**** RECORDS FOR THE EXERCISE ****
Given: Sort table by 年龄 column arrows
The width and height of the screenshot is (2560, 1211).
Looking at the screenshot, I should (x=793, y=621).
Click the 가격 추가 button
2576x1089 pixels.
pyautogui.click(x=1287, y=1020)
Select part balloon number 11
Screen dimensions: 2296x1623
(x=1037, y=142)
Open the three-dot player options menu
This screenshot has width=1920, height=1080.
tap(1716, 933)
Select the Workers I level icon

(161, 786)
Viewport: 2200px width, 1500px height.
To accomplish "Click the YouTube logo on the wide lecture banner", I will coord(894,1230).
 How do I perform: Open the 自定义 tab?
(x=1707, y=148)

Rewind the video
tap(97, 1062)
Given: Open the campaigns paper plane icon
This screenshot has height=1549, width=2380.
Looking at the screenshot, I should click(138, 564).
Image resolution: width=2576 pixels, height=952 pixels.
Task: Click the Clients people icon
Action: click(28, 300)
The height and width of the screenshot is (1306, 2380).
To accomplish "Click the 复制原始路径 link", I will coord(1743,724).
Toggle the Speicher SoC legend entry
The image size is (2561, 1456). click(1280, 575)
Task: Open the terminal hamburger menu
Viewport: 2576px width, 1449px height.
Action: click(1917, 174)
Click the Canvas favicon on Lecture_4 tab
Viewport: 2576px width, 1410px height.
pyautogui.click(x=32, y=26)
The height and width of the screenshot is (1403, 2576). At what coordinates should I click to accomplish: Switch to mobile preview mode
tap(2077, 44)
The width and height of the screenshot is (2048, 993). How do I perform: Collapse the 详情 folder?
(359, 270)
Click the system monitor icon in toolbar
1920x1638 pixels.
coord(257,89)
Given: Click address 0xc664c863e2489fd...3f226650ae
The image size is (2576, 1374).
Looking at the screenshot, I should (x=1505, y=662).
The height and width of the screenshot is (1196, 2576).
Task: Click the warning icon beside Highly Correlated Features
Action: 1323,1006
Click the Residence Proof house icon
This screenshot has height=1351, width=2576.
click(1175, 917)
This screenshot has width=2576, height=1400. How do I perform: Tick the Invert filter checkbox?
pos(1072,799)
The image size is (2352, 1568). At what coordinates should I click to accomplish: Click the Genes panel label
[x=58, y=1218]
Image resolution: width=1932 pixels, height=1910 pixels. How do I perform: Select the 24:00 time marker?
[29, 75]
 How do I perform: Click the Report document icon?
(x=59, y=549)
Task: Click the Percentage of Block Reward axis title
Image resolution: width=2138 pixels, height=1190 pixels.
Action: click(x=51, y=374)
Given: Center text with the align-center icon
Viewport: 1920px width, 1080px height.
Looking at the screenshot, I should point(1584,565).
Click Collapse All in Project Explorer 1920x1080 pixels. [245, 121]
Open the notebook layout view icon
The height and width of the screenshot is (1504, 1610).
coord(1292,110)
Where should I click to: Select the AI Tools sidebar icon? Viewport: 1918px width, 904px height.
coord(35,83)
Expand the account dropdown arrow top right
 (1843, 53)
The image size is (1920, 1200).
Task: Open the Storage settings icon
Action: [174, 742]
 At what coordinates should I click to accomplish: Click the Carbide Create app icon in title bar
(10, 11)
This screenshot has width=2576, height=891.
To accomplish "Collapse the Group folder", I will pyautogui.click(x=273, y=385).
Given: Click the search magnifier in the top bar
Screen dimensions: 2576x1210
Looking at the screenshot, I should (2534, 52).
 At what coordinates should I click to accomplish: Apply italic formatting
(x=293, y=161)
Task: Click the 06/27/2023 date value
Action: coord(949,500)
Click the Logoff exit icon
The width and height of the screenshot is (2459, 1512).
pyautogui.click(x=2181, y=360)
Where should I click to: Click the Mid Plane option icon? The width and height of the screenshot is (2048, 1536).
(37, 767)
****
▶ **TASK INSTRUCTIONS**
Using the entries above, say how many lines include the word "menu", with no other output.

▶ **ANSWER**
2